How Quality Infrastructure Investment Sparks a Virtuous Circle of Benefits

Public investment in infrastructure attracts private investment, which in turn leads to economic growth.
Public investment in infrastructure attracts private investment, which in turn leads to economic growth.

By Robert Guild

Public investment in infrastructure attracts private investment and fuels economic growth, which in turn generates extra public revenue to spend on more and better infrastructure. 

There is no doubt that investing in infrastructure is good for economic development. Indeed, two of the main goals of the quality infrastructure investment initiative that is currently being mainstreamed through the G20 process are to maximize the economic impact of infrastructure and create a "virtuous circle" of economic activities stemming from infrastructure.

A virtuous circle in economic theory occurs when there are positive and mutually reinforcing interactions between public investment and economic development. When one increases, so does the other.

In a fiscal model, public investment leads to economic growth, which strengthens tax bases and increases revenue, which in turn creates fiscal space for more investment. In a trade model, public investment in connectivity increases trade, which induces private investment by reducing transaction costs, which leads to more trade. In a socioeconomic model, public investment raises the productivity of private capital and improves services and the environment, then direct and induced feedback loops attract firms and workers, leading to more growth and investment. These are in fact different windows on a common set of factors.
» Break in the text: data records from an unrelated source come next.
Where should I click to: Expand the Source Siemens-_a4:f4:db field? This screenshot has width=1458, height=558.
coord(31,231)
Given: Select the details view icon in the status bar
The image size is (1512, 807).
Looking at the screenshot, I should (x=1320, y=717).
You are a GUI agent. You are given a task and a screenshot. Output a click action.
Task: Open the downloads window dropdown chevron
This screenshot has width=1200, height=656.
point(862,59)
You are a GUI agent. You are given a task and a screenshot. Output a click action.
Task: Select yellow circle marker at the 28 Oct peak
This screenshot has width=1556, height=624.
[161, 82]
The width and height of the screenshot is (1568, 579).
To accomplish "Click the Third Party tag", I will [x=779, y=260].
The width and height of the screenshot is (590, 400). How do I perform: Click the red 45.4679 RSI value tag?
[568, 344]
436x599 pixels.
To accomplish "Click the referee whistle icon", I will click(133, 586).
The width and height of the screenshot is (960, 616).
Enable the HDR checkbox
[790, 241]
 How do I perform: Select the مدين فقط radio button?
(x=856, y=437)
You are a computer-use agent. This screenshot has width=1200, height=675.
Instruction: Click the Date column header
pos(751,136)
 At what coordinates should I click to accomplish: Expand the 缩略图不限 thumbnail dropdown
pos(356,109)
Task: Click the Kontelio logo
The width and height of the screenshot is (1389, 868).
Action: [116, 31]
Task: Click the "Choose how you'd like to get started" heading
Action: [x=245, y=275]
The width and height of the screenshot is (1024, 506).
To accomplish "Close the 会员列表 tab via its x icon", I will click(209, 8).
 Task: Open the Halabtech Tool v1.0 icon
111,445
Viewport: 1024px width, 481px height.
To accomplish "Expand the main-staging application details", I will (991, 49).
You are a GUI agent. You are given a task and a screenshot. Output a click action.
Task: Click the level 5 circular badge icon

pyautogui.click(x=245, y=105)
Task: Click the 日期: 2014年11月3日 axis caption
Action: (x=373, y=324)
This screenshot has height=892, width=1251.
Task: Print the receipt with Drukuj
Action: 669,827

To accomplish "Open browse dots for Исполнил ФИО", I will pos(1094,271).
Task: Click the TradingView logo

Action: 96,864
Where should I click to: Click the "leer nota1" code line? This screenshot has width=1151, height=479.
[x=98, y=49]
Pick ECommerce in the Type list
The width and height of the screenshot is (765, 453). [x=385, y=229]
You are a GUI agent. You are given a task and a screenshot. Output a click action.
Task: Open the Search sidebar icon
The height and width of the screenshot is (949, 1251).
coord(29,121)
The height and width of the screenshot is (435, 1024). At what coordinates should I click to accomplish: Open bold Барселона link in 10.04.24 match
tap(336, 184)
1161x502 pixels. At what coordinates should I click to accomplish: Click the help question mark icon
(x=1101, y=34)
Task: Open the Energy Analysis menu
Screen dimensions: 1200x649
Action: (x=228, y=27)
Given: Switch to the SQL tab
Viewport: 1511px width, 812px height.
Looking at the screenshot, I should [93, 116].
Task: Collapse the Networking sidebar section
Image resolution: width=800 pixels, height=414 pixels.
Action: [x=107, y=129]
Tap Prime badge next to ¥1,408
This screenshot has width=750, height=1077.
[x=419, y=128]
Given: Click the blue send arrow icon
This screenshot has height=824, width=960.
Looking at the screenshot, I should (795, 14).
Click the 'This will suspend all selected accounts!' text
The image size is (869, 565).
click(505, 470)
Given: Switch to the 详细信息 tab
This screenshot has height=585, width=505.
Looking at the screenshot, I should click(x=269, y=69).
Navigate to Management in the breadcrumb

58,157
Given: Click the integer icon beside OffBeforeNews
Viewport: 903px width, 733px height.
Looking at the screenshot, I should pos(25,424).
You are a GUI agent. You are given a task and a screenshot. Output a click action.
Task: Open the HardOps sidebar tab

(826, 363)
It has long been common economic wisdom that public investment in infrastructure attracts private investment, which in turn leads to economic growth. 

  Quality infrastructure investment raises economic efficiency

Going back to the early 1900s, economists understood that firms choose least-cost locations, and their decisions could be affected by providing better transportation facilities. Growth was a simple outcome of building to attract more businesses to a city or region.

To the extent that economists thought about other benefits like better infrastructure services or an improved environment, those were likely seen as consumption benefits. And financing infrastructure was generally regarded as a public responsibility in any case, so the potential increase in tax revenues was not a prime motivation. The circle was not yet complete.

Gradually, economists began to understand that economic development progresses more organically as public investment allows firms and households to make more efficient use of their labor, capital, and natural resources. These benefits attract more private investment from firms and households, and their increased output grows the tax base and increases revenues, allowing a new round of public investment.

The virtuous circle of quality infrastructure investment thus relies essentially on increasing economic efficiency by complementing private capital and labor. There are many ways that public infrastructure development can help increase the return on investment for private capital.

  Quality infrastructure always offers strong return on investment

Quality infrastructure lowers production costs and increases returns to investment. It increases business efficiency by saving time, improving reliability, and providing higher quality services and thus supporting economies of scale and making agglomerations of economic activity more productive. Quality infrastructure also helps labor markets to become more efficient and flexible, and spurs competition and trade by opening up markets and cutting costs.

These benefits in turn attract more private investment and workers. Think of the decades-long boom in aerospace and high tech sectors as people fled the declining Rust Belt for the suburbs and freeways and universities in the new American west. (There is also a cautionary tale in this example – it should also be noted that vicious circles of economic decline can be created through under-investment and deferred maintenance.)

If we think of public infrastructure as only an input to production, constructing it creates a direct demand stimulus. But when it complements and raises the productivity of the other two inputs of private capital and labor, public infrastructure does much more – it lowers costs and augments the output.

To the extent that public infrastructure resolves this equation successfully, it increases returns to capital and thus induces further private investment and attracts more labor through both higher wages and lower prices. In other words, the consumption benefits of better services and environments are not just amenities, they also catalysts for productivity.

  Quality infrastructure investment benefits both public, private sectors

Recent evidence from the IMF, mainly from OECD countries, provides evidence for these effects.

First, a 1% increase in public infrastructure investment can augment GDP by an average 0.4% in the same year and 1.5% over 4 years. Second, public investment does not substitute for private investment but rather crowds it in. Third, employment increases by up to 0.3% for the same level of investment. And fourth, in well governed cities and regions, that investment can reduce public sector debt-to-GDP by up to 4% in the first four years. The evidence from developing economies tells a similar story, but is much more variable than in advanced economies, with estimates tending to be lower.

That last point is very important, as it suggests that economies grow more than the level of spending required to increase the output, and possibly also that governments use their increased tax revenues to pay down existing debt. The implications for tax growth and tax revenue are thus likely to be positive for debt sustainability in developing economies.

There is a very rich literature on these questions, with varying estimates of impact, but a general consensus has emerged that virtuous circles exist and can be supported through public investment policy. The supporting roles played in infrastructure planning, financing, and governance are thus crucial determinants of the economic development path.